Deliberations in the House of Lords illuminate the growing dilemma. Lord Coventry opposed repeal of the Stamp Act because he worried it would water down the Declaratory Act’s intended message by exposing Parliament’s indecision. He argued to his fellow members: “You have come into a Resolution asserting your Right and at the same time you’re doing an Act by which you give up that Right.”[66] The Duke of Newcastle, concerned about France, favored concessions to the Americans to keep trade flowing: “with Regard to the Commercial Interests of this Country[,] . . . Trade . . . is declining in Every other part of the World but America.” Lord Sandwich worried that giving an inch would cede a mile, saying:

The Americans want to get loose from the Act of Navigation. All the Complaints made against the ships stationed on their Coasts to prevent illicit Trade tend to this purpose. The Stamp Act [is] not the Object of their Sedition but to try their ground whether by Resistance they can get themselves loose from other Acts more disagreeable and detrimental to them.[67]

London was past the point of salutary neglect, and Parliament struggled to find a suitable, formal replacement. Whatever message these members meant to send, the repeal showed the colonies that their resistance could change British calculus, while the Declaratory Act demonstrated that London would continue to limit colonists’ agency without consent.

Unreasonable Searches and Seizures

The following year, London gave American colonists a further reminder that their prosperity and liberty were intertwined. In order to fund “administration of justice” in the expanding colonial territory, the Townshend Acts of 1767 taxed glass, lead, paint, paper, tea, and more. Parliament explicitly acknowledged the inadequacy of existing trade laws and enhanced them, giving customs agents wide latitude to search and seize colonists’ property. To “obviate . . . doubts for the future” about the veracity of the prior acts, the Townshend Acts established the American Board of Customs and empowered its agents to “enter . . . any house, warehouse, shop, cellar, or other place” provided they had a “writ of assistance” granted by a colonial court.[68]

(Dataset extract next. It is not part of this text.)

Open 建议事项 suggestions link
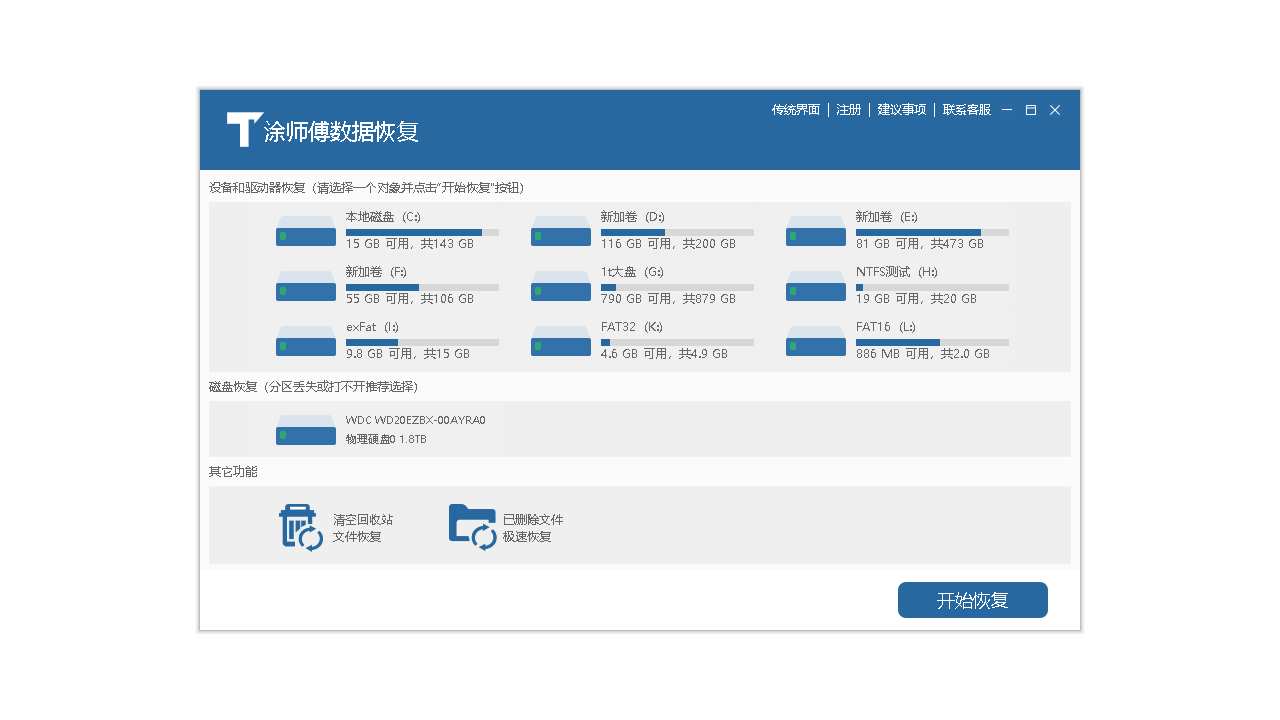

James Otis had resigned from the vice-admiralty court over his refusal to defend the Crown’s position on writs of assistance.[69] The Townshend Acts further embedded such writs in the legal system in order to enforce laws in revisionist fashion. Otis argued since 1761 that writs of assistance were “the worst instruments of arbitrary power” because they required no probable cause and provided essentially unchecked power to search and seize at will. In addition, Otis drew a distinction between the legitimate “Court of Exchequer at home,” and the juryless vice-admiralty courts in the colonies. It was legitimate for a warrant to be handed down by the recognized authority with a specific mandate, but the prospect of a general and fungible warrant placed “the liberty of every man in the hands of every petty officer.” [70] Protection against this injustice was later enshrined in the Sixth Amendment of the U.S. Constitution, which prohibits unreasonable search and seizure.

Influential pamphlets decried the Townshend Acts as unconstitutional, including John Dickinson’s Letters from a Farmer in Pennsylvania to the Inhabitants of the British Colonies and the Massachusetts Circular Letter, written by Samuel Adams and approved by the Massachusetts House of Representatives.[71] Colonists circulated nonconsumption petitions door to door. They published lists of banned goods and shamed neighbors who purchased them. [72] Private consumption decisions were well within the realm of public debate.

Proud businessmen took intrusions into their affairs as personal insults. After the seizure of Hancock’s Liberty, a mob compelled the commissioners of the American Board of Customs to place the shipin the protection of the 50-gun HMS Romney and flee with their families to Castle William (now known as Fort Independence) where they stayed for four months.[73] The commissioners wrote letters to British officers asking for protection, and the ensuing vice-admiralty court case against Hancock and his alleged accomplices sought an unprecedented penalty of triple the value of the wine.[74] Bostonians perceived malicious intent. John Adams, Hancock’s counsel (and, later, fellow signatory to the Declaration), remembered the case:

It seemed as if the Officers of the Crown were determined to examine the whole Town as Witnesses. Almost every day a fresh Witness was to be examined upon Interrogatories. They interrogated many of his near Relations and most intimate Friends . . . I was thoroughly weary and disgusted with the Court, the Officers of the Crown, the Cause, and even with the tyrannical Bell that dongled me out of my House every Morning[75]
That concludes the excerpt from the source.